17/01/20

I am scared of losing my creativity.

I want to expand on the idea of knowing someone’s body even if they are not physically present in the room.

My first experiment was a simple cord strung diagonally across the room, a division that splits the room in two, and everyone standing in it. So if the line is the symbol of division, what is the symbol of unity? In my eyes, it is the circle.

I am unsure how I can incorporate a circle motif into this. I’ll have to sleep on that.

21/01/20

Today, I went back to the campus to set up my experiment. I figured out how to make an artwork concerning circles.

First, I brought my leftover yarn, some magnets, and some string from the drafts of my first experiment.

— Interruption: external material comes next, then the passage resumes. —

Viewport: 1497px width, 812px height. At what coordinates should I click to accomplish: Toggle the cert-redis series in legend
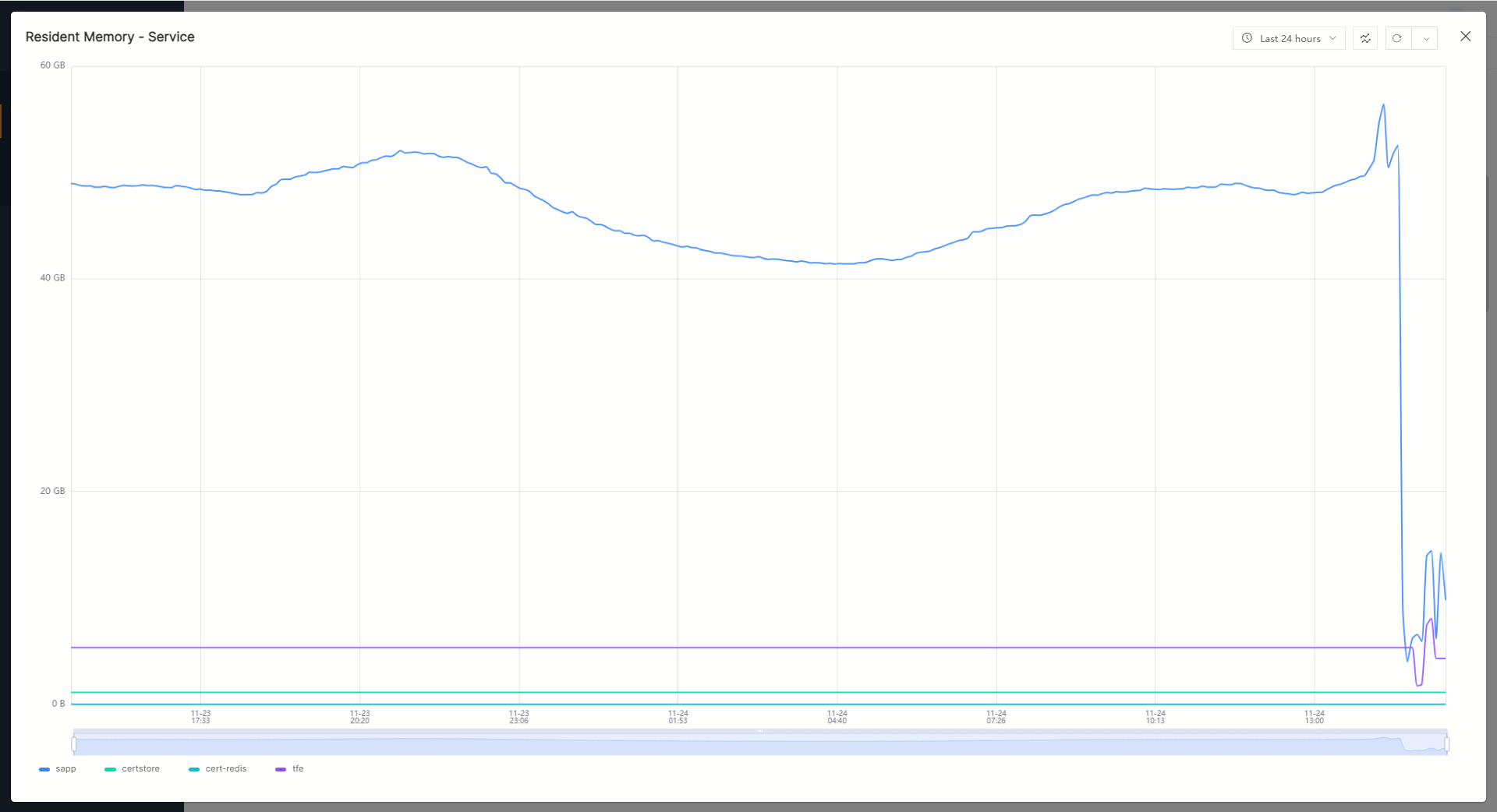(x=225, y=769)
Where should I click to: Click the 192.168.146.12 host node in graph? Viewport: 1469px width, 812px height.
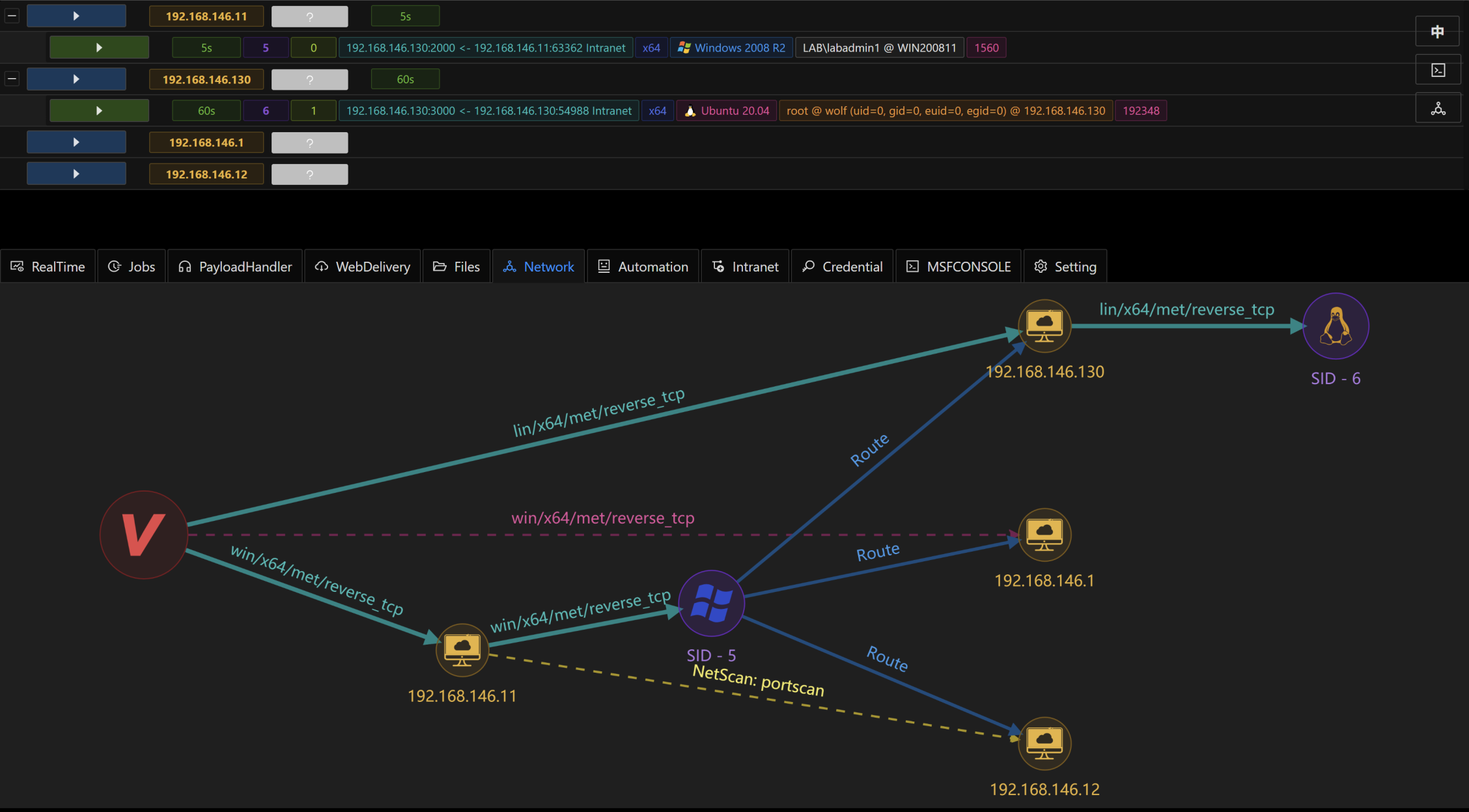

I wrapped the yarn around parts of my body: my wrist, upper arm, neck, bust, waist and thighs, looped and held the yarn together with a safety pin at the circumference of those body parts. The example below is with the circumference of my wrist.

(Tiny wrists, I know.)

I then did something that probably broke various OH&S standards: stood on a chair and threw my ball of yarn over the beams that held the electric lights, adjusting it so that when I stood on the ground, the loop of yarn would be about where my body part the yarn was measured from hung. For example, since this loop was measured from my wrist circumference, it hangs at the height of my wrists.

 

I weighed down the thread with a magnet and cut it. I repeated this with my upper arm, neck, bust, waist, and thigh circumference. This is the end result.

The concept is similar to my first experiment. Even if I am not in the room, you know my body size and the size of particular body parts due to these little bits of string. It creates a strange and perhaps uncomfortable intimacy between me and the audience, considering you now know my bust size and thigh circumference, things that not even my boyfriend knows. My tendencies, the habits of my body that can be used to identify me, are here.